What is digitalization doing to the church and theology?? What challenges does this create??
The book “Theology and Digitality” has now been published on this question. Co-editor Joachim Valentin wants to arouse curiosity.
this site: Why did you deal with the topic of digitality from a theological point of view?
Prof. Joachim Valentin (Director of the Catholic Academy Rabanus Maurus and Professor of Christian Theory of Religion and Culture at the Johann Wolfgang Goethe University in Frankfurt am Main): We have been doing this for five years in a “Digital” Rhine-Main working group here in Frankfurt with various experts from within and outside the church. Because we believe that digitalization challenges us as a mega ie just like climate change or globalization. Theology is by no means a niche science that refers only to sexual morality or something like that, but it actually has something to say about everything, about art, about aesthetics, about communication. And that is what we do in this book in four different dimensions.
this site: Which problems, which chances arise, if one still wants to tell the good news in a digital environment??
Valentin: First of all, it must be asked in what form and to what extent digitization is to be approved of at all and what changes it brings for the image of man and for the image of God. This is what we are concerned with in the tape. It is not a guidebook for preaching under conditions of digitalization. However, there are articles on the church under digital conditions. It is then that one realizes that hierarchical communication on TikTok or Instagram is difficult, because there people meet people, and that which is personally and aesthetically convincing is convincing.
But there are also questions about the home office, the smart city, urban design and, of course, the question: What does it actually mean to be human if there is an AI that claims to be able to technically reproduce all human characteristics??
this site: In your book, you write that the promises of the Internet show surprising parallels to religious promises of salvation. What do you mean?
Valentin: We believe with good reason that God and only God is omnipotent, omniscient and eternal. And these are precisely the promises that masterminds like Ray Kurzweil are making to us around the world – effectively at Google, for example – as the promise of digitalization anew. We can upload our Hir content and then it can exist on the hard drive forever.
We use Google and Wikipedia and know everything or nothing, because we get used to looking up everything. And omnipotent is the Internet too, at least in our small context: I only have to click a button and then the Amazon package or the sexual offer or some other service is immediately there. So that means the Internet, digitalization has para-religious dimensions that need to be reflected on and that we think are problematic.
this site: What does this digital age do to our view of humanity?? What would you say?
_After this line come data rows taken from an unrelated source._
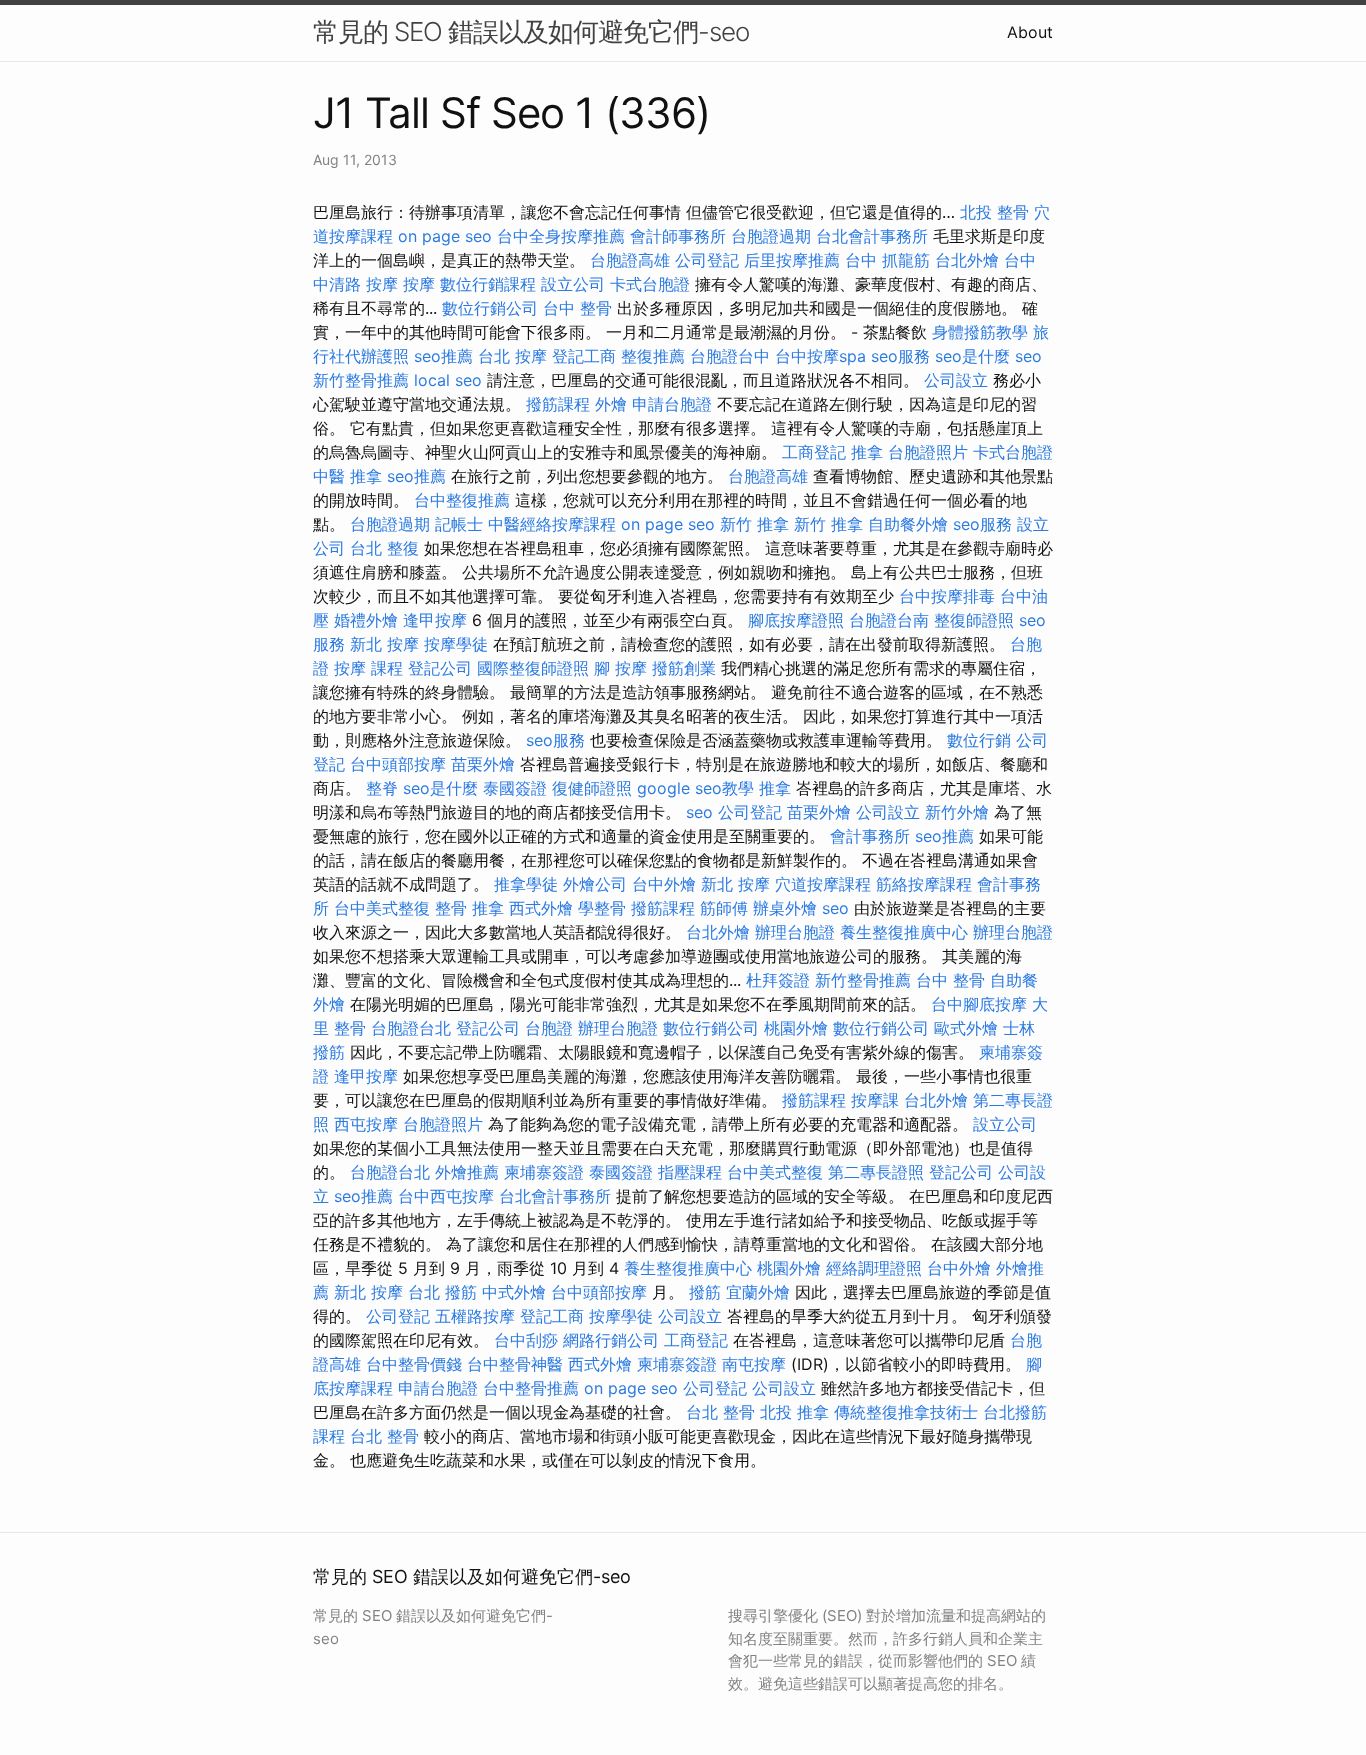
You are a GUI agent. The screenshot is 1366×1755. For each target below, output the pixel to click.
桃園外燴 (796, 1028)
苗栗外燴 (483, 764)
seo (1028, 356)
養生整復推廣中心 (904, 932)
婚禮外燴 (366, 620)
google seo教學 (695, 788)
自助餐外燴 (908, 524)
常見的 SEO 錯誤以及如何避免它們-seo (531, 31)
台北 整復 (384, 548)
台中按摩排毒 (947, 596)
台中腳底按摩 (979, 1004)
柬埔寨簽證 (544, 1172)
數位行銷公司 (490, 308)
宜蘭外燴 (758, 1292)
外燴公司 (595, 884)
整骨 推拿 (469, 908)
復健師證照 (592, 788)
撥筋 (705, 1292)
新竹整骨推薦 (361, 380)
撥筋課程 (558, 404)
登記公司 (440, 668)
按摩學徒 (456, 644)
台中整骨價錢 (414, 1364)
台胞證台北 (411, 1028)
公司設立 (956, 380)
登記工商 (584, 356)
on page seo (445, 236)
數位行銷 (979, 740)
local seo (448, 380)
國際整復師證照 (533, 668)
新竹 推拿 (754, 524)
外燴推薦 (467, 1172)
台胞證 (549, 1028)
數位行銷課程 (488, 284)
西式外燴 (541, 908)
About (1030, 32)
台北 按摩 (512, 356)
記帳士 (459, 524)
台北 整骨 (720, 1412)
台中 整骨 (577, 308)
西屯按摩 (366, 1124)
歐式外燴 (966, 1028)
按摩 (419, 284)
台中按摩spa (820, 356)
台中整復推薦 (462, 500)
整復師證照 (974, 620)
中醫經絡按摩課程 (552, 524)
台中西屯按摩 (446, 1196)
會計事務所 (870, 836)
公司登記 (707, 260)
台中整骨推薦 (531, 1388)
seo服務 (900, 356)
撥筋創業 (684, 668)
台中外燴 (664, 884)
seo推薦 (443, 356)
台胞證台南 (889, 620)
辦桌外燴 (785, 908)
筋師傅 (724, 908)
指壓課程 (690, 1172)
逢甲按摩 (435, 620)
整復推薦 (653, 356)
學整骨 (602, 908)
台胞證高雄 (630, 260)
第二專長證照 (876, 1172)
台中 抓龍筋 (887, 260)
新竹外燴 (957, 812)
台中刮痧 (526, 1340)
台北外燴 (967, 260)
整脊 (382, 788)
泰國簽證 (515, 788)
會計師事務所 (678, 236)
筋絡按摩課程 (924, 884)
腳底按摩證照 (796, 620)
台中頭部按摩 (398, 764)
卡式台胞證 (650, 284)
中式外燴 (514, 1292)
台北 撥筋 (442, 1292)
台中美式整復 (382, 908)
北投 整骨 (994, 212)
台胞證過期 (771, 236)
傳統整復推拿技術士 (906, 1412)
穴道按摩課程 (823, 884)
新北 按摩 (384, 644)
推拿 (867, 452)
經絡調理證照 (874, 1268)
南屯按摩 (754, 1364)
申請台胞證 (672, 404)
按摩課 (875, 1100)
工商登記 (814, 452)
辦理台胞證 (795, 932)
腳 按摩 (620, 668)
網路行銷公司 (611, 1340)
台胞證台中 (730, 356)
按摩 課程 (368, 668)
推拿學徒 (526, 884)
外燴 (611, 404)
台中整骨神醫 (515, 1364)
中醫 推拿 (347, 476)
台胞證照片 (928, 452)
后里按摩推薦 (792, 260)
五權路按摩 (475, 1316)
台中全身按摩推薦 (561, 236)
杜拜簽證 (778, 980)
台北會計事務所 (872, 236)
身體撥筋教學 (980, 332)
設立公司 (573, 284)
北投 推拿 (794, 1412)
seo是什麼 (972, 356)
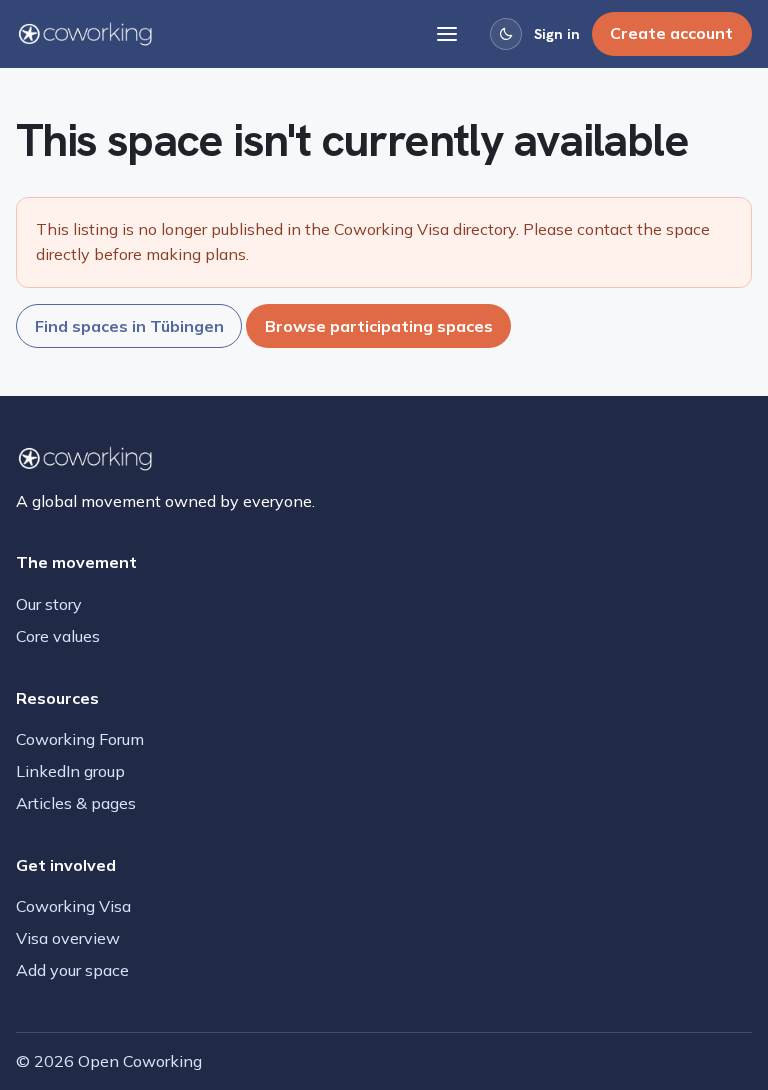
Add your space (72, 970)
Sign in (557, 34)
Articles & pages (76, 803)
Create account (671, 33)
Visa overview (68, 938)
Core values (58, 636)
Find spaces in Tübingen (129, 326)
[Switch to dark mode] (506, 34)
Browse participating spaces (379, 326)
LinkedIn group (70, 771)
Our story (49, 604)
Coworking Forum (80, 739)
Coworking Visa (73, 906)
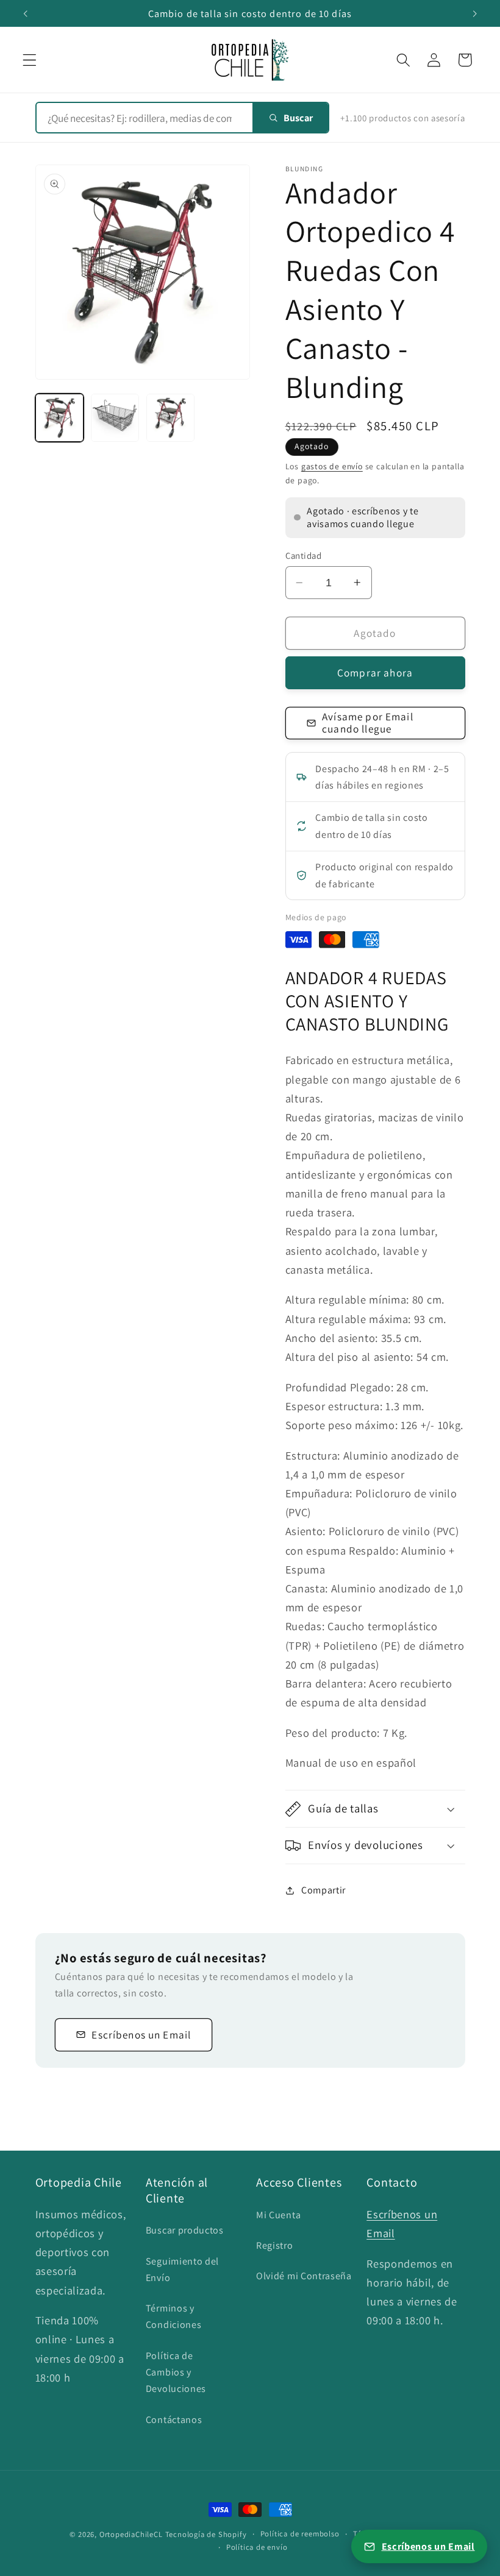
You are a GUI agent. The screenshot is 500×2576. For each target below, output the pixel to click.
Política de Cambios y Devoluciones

Valentin: I believe that the human being is no longer the measure of all things, but – if we take the thoughts of Ray Kurzweil, for example, and other masterminds of Silicon Valley seriously – technical feasibility will become the decisive measure, and human consciousness, that which actually makes us, not our intelligence, but that we know who wakes up in the morning, cannot be reproduced by machines.
But that will increasingly fade into the background if humans are measured in the future by what a machine can do. This means, then, that man as a human being is disappearing as a less capable wetware, as it is called in cyberpunk, i.e., as a mortal, imperfect mass that lags behind every computer in terms of its capabilities.
this site: A gloomy prognosis, or?
Valentin: It's the one we often see implemented very intelligently in science fiction movies. But we are optimistic, because we believe that it simply can not be done. They are promises that cannot be kept. It is a new ideology, which acts in the way it does, mainly because of capitalist, consumer interests, and which, we hope, we believe, will fail because of various resistances, above all because it is technically unfeasible.
If you like, what we are doing is a critique of ideology. The book has very many facets. That is more than 20 contributions. But this is such a decisive point that theology should not remain silent here, but that a profound testimony, an evaluation of this new development is demanded from the church and theology and is about time.